THE PEOPLE OF THE STATE OF CALIFORNIA DO ENACT AS FOLLOWS:

  SECTION 1.  Section 25173.6 of the Health and Safety Code is
amended to read:
   25173.6.  (a) There is in the General Fund the Toxic Substances
Control Account, which shall be administered by the director. In
addition to any other money that may be appropriated by the
Legislature to the Toxic Substances Control Account, all of the
following shall be deposited in the account:
   (1) The fees collected pursuant to Section 25205.6.
   (2) The fees collected pursuant to Section 25187.2, to the extent
that those fees are for oversight of a removal or remedial action
taken under Chapter 6.8 (commencing with Section 25300) or Chapter
6.85 (commencing with Section 25396).
   (3) Fines or penalties collected pursuant to this chapter, Chapter
6.8 (commencing with Section 25300) or Chapter 6.85 (commencing with
Section 25396), except as directed otherwise by Section 25192.
   (4) Interest earned upon money deposited in the Toxic Substances
Control Account.
   (5) All money recovered pursuant to Section 25360, except any
amount recovered on or before June 30, 2006, that was paid from the
Hazardous Substance Cleanup Fund.
   (6) All money recovered pursuant to Section 25380.
   (7) Reimbursements for funds expended from the Toxic Substances
Control Account for services provided by the department, including,
but not limited to, reimbursements required pursuant to Sections
25201.9 and 25343.
   (8) Money received from the federal government pursuant to the
federal Comprehensive Environmental Response, Compensation, and
Liability Act of 1980, as amended (42 U.S.C. Sec. 9601 et seq.).

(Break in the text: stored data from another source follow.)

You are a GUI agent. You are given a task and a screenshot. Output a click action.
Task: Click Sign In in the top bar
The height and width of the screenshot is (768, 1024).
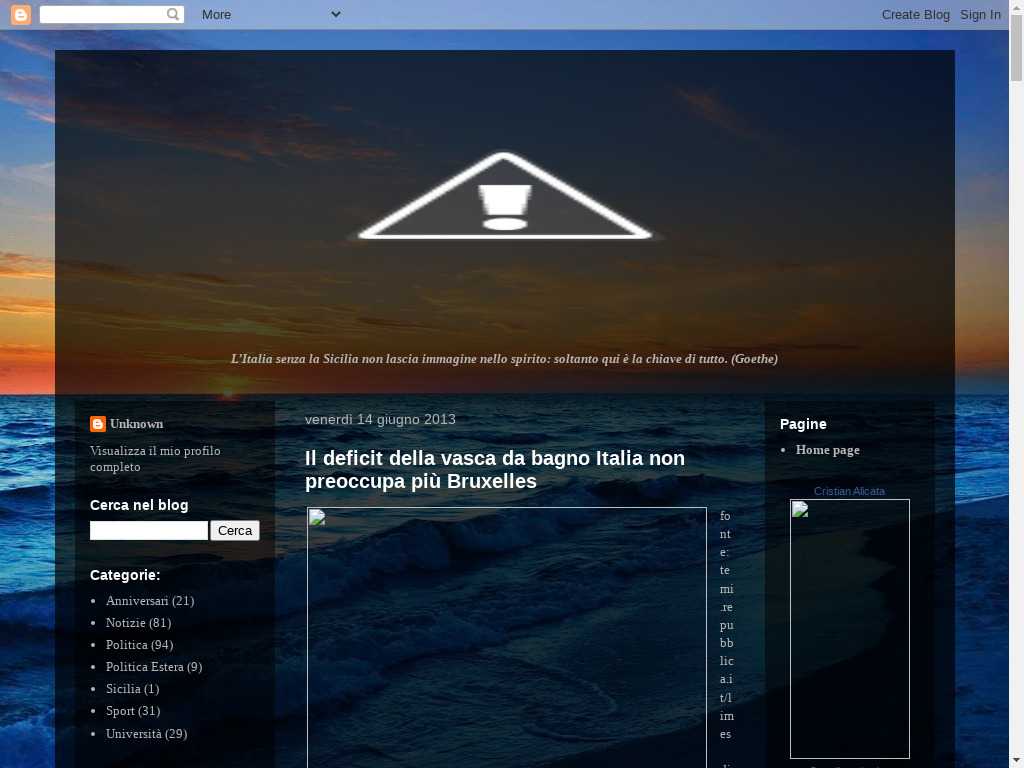coord(980,14)

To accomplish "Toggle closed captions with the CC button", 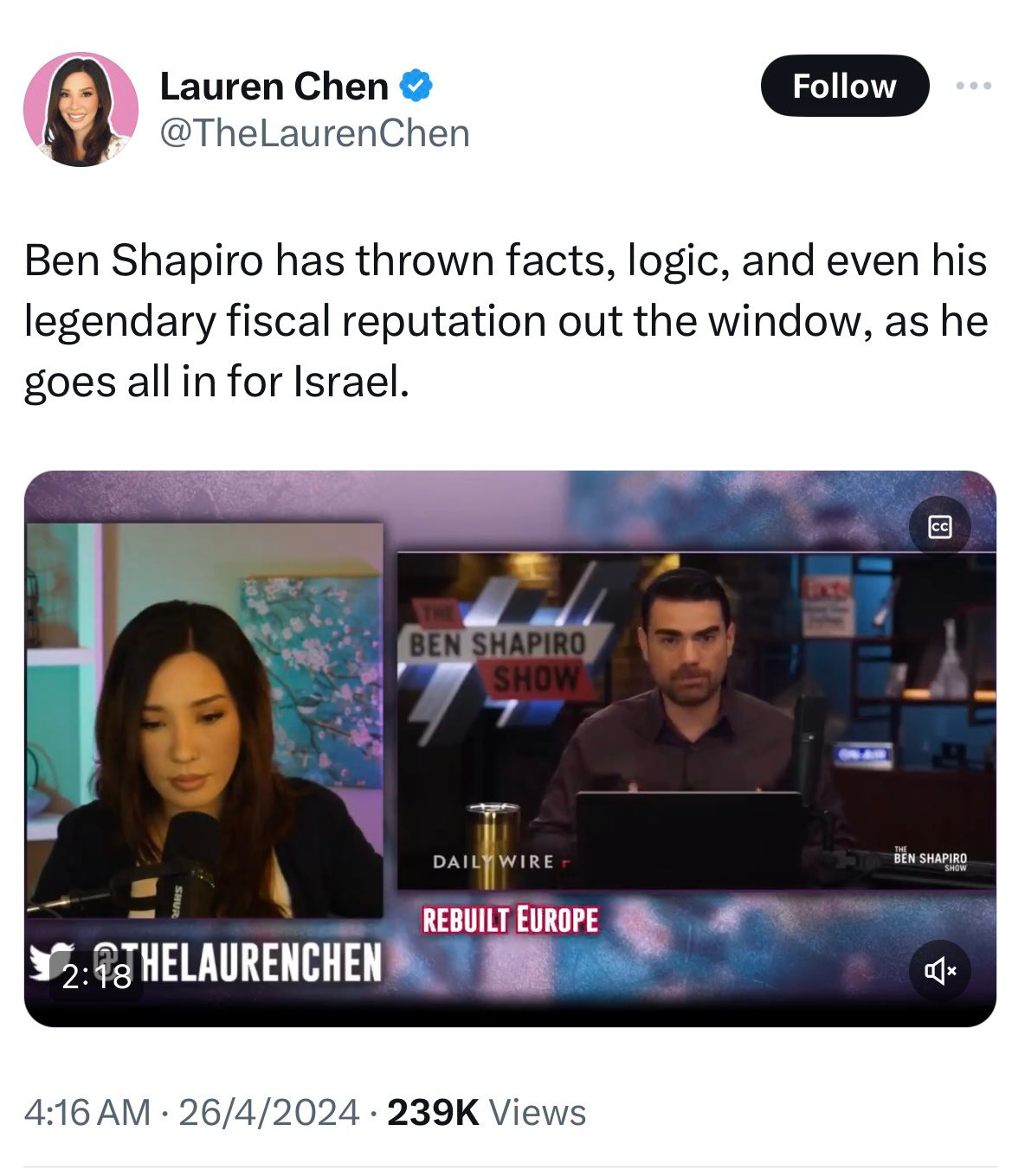I will (939, 526).
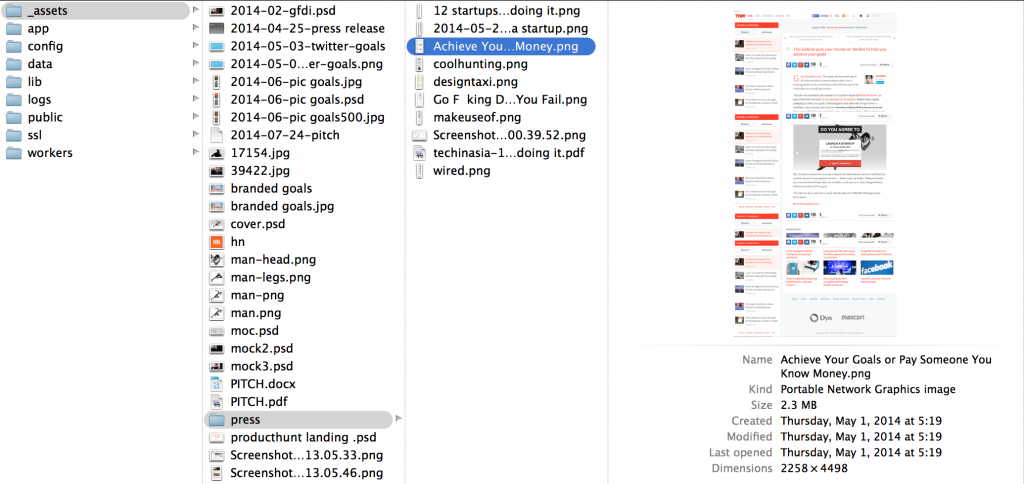Screen dimensions: 1024x484
Task: Select the makeuseof.png file
Action: 477,117
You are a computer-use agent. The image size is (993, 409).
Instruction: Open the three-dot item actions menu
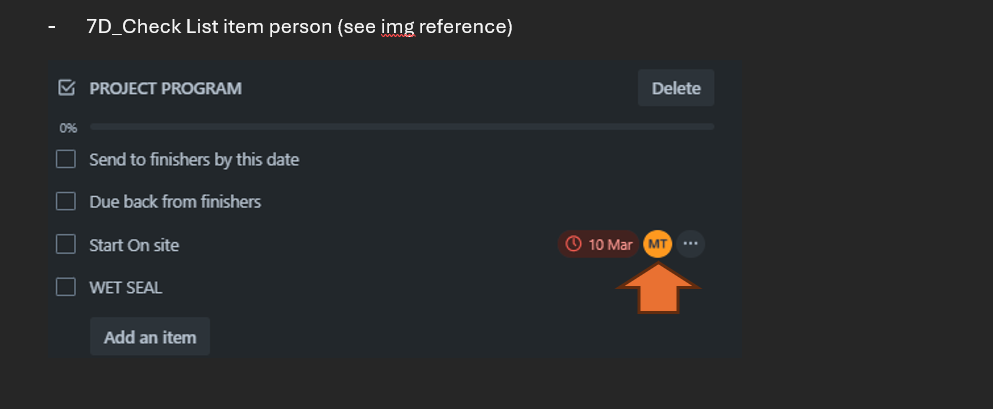[691, 244]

   (9) Money received from responsible parties for remedial action or
removal at a specific site, except as otherwise provided by law.
   (b) The funds deposited in the Toxic Substances Control Account
may be appropriated to the department for the following purposes:
   (1) The administration and implementation of the following:
   (A) Chapter 6.8 (commencing with Section 25300), except that funds
shall not be expended from the Toxic Substances Control Account for
purposes of Section 25354.5.
   (B) Chapter 6.85 (commencing with Section 25396).
   (C) Article 10 (commencing with Section 7710) of Chapter 1 of
Division 4 of the Public Utilities Code, to the extent the department
has been delegated responsibilities by the secretary for
implementing that article.
   (D) Activities of the department related to pollution prevention
and technology development, authorized pursuant to this chapter.
   (2) The administration of the following units, and successor
organizations of those units, within the department, and the
implementation of programs administered by those units or successor
organizations:
   (A) The Human and Ecological Risk Division.
   (B) The Environmental Chemistry Laboratory.
   (C) The Office of Pollution Prevention and Technology Development.

   (3) For allocation to the Office of Environmental Health Hazard
Assessment, pursuant to an interagency agreement, to assist the
department as needed in administering the programs described in
subparagraphs (A) and (B) of paragraph (1).
   (4) For allocation to the State Board of Equalization to pay
refunds of fees collected pursuant to Section 43054 of the Revenue
and Taxation Code.
   (5) For the state share mandated pursuant to paragraph (3) of
subsection (c) of Section 104 of the federal Comprehensive
Environmental Response, Compensation, and Liability Act of 1980, as
amended (42 U.S.C. Sec. 9604(c)(3)).
   (6) For the purchase by the state, or by a local agency with the
prior approval of the director, of hazardous substance response
equipment and other preparations for response to a release of
hazardous substances. However, all equipment shall be purchased in a
cost-effective manner after consideration of the adequacy of existing
equipment owned by the state or the local agency, and the
availability of equipment owned by private contractors.
   (7) For payment of all costs of removal and remedial action
incurred by the state, or by a local agency with the approval of the
director, in response to a release or threatened release of a
hazardous substance, to the extent the costs are not reimbursed by
the federal Comprehensive Environmental Response, Compensation, and
Liability Act of 1980, as amended (42 U.S.C. Sec. 9601 et seq.).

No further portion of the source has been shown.